## Try it
Nothing should differ. Repeat every record as written.

(Records drawn from a dataset)

:::

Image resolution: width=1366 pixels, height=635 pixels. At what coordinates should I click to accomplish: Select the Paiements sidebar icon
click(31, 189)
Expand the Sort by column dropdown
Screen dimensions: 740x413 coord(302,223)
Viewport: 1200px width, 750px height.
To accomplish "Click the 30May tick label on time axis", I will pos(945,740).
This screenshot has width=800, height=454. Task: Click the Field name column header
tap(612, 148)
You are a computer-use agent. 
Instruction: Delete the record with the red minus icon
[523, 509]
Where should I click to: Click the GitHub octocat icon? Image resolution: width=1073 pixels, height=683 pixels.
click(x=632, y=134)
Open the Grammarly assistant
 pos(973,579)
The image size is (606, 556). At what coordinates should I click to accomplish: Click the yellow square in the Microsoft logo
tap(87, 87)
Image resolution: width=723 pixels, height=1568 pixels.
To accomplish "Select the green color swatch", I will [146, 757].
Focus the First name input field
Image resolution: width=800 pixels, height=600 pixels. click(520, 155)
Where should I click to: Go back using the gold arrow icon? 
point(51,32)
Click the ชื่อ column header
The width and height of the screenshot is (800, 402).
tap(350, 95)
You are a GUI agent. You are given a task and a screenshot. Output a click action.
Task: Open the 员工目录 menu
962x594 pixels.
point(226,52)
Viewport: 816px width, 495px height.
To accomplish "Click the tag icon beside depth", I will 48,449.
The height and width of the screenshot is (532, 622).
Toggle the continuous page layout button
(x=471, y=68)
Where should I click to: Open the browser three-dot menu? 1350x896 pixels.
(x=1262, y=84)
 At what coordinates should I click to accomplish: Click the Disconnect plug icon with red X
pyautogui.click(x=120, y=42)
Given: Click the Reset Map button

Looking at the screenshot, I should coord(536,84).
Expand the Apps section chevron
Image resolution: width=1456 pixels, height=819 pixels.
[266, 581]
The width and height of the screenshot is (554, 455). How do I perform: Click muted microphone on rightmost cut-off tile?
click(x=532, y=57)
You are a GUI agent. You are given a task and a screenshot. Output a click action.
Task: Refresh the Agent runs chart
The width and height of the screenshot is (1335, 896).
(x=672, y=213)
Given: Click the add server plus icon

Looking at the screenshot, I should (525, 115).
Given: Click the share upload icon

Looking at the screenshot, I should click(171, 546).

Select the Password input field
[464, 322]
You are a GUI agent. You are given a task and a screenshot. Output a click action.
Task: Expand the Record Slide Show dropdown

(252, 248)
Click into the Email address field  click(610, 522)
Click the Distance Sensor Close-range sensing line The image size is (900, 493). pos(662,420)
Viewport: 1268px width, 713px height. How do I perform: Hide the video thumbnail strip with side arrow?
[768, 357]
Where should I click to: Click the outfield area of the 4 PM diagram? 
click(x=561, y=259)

:::

## Exercise response
Image resolution: width=1366 pixels, height=635 pixels. At what coordinates should I click to accomplish: Select the Paiements sidebar icon
click(31, 189)
Expand the Sort by column dropdown
Screen dimensions: 740x413 coord(302,223)
Viewport: 1200px width, 750px height.
To accomplish "Click the 30May tick label on time axis", I will pos(945,740).
This screenshot has width=800, height=454. Task: Click the Field name column header
tap(612, 148)
You are a computer-use agent. 
Instruction: Delete the record with the red minus icon
[523, 509]
Where should I click to: Click the GitHub octocat icon? Image resolution: width=1073 pixels, height=683 pixels.
click(x=632, y=134)
Open the Grammarly assistant
 pos(973,579)
The image size is (606, 556). At what coordinates should I click to accomplish: Click the yellow square in the Microsoft logo
tap(87, 87)
Image resolution: width=723 pixels, height=1568 pixels.
To accomplish "Select the green color swatch", I will [146, 757].
Focus the First name input field
Image resolution: width=800 pixels, height=600 pixels. click(520, 155)
Where should I click to: Go back using the gold arrow icon? 
point(51,32)
Click the ชื่อ column header
The width and height of the screenshot is (800, 402).
tap(350, 95)
You are a GUI agent. You are given a task and a screenshot. Output a click action.
Task: Open the 员工目录 menu
962x594 pixels.
point(226,52)
Viewport: 816px width, 495px height.
To accomplish "Click the tag icon beside depth", I will 48,449.
The height and width of the screenshot is (532, 622).
Toggle the continuous page layout button
(x=471, y=68)
Where should I click to: Open the browser three-dot menu? 1350x896 pixels.
(x=1262, y=84)
 At what coordinates should I click to accomplish: Click the Disconnect plug icon with red X
pyautogui.click(x=120, y=42)
Given: Click the Reset Map button

Looking at the screenshot, I should coord(536,84).
Expand the Apps section chevron
Image resolution: width=1456 pixels, height=819 pixels.
[266, 581]
The width and height of the screenshot is (554, 455). How do I perform: Click muted microphone on rightmost cut-off tile?
click(x=532, y=57)
You are a GUI agent. You are given a task and a screenshot. Output a click action.
Task: Refresh the Agent runs chart
The width and height of the screenshot is (1335, 896).
(x=672, y=213)
Given: Click the add server plus icon

Looking at the screenshot, I should (525, 115).
Given: Click the share upload icon

Looking at the screenshot, I should click(171, 546).

Select the Password input field
[464, 322]
You are a GUI agent. You are given a task and a screenshot. Output a click action.
Task: Expand the Record Slide Show dropdown

(252, 248)
Click into the Email address field  click(610, 522)
Click the Distance Sensor Close-range sensing line The image size is (900, 493). pos(662,420)
Viewport: 1268px width, 713px height. How do I perform: Hide the video thumbnail strip with side arrow?
[768, 357]
Where should I click to: Click the outfield area of the 4 PM diagram? 
click(x=561, y=259)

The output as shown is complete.